For his dissertation "Candidate Multilinear Maps," nominated by the University of California, Los Angeles.

Press Release

Sanjam Garg won the 2013 ACM Doctoral Dissertation Award for developing tools that enable the first secure solution to the problem of making computer program code “unintelligible” while preserving its functionality.  This problem, known as software obfuscation, conceals the program’s purpose or its logic in order to prevent tampering, deter reverse engineering, or as a challenge to readers of the source code. His approach makes it impossible to reverse-engineer the obfuscated software without solving mathematical problems that could take hundreds of years to work out on today’s computers.

Garg, a Josef Raviv Memorial Postdoctoral Fellow at IBM T.J. Watson Research Center, completed his dissertation at the University of California, Los Angeles, which nominated him.  A graduate of the Indian Institute of Technology, Delhi, he will receive the Doctoral Dissertation Award and its $20,000 prize at the annual ACM Awards Banquet on June 21, in San Francisco.  Financial sponsorship of the award is provided by Google Inc.

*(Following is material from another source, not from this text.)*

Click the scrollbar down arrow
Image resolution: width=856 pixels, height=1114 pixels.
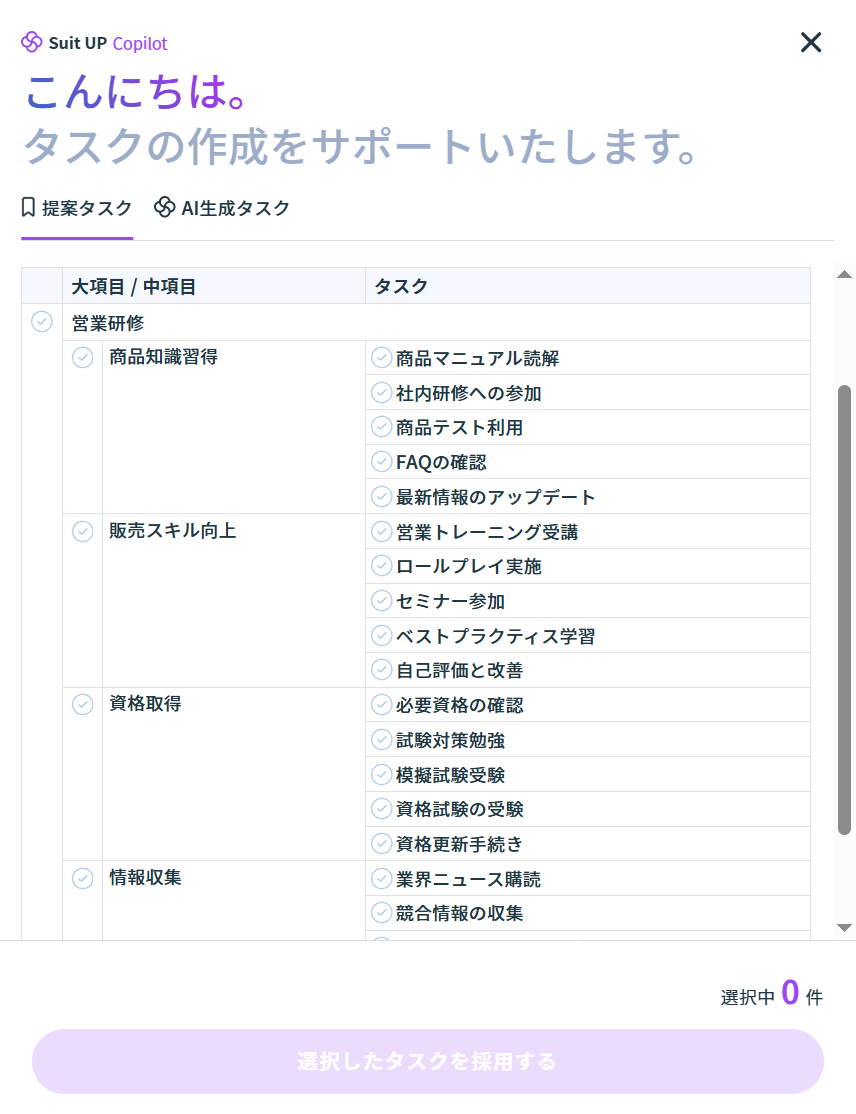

In his dissertation “Candidate Multilinear Maps,” Garg described new mathematical tools that serve as key ingredients for transforming a program into a “jigsaw puzzle” of encrypted pieces.  Corresponding to each input is a unique set of puzzle pieces that, when assembled, reveal the output of the program.  Security of the obfuscated program hinges on the fact that illegitimate combinations of the puzzle pieces do not reveal anything.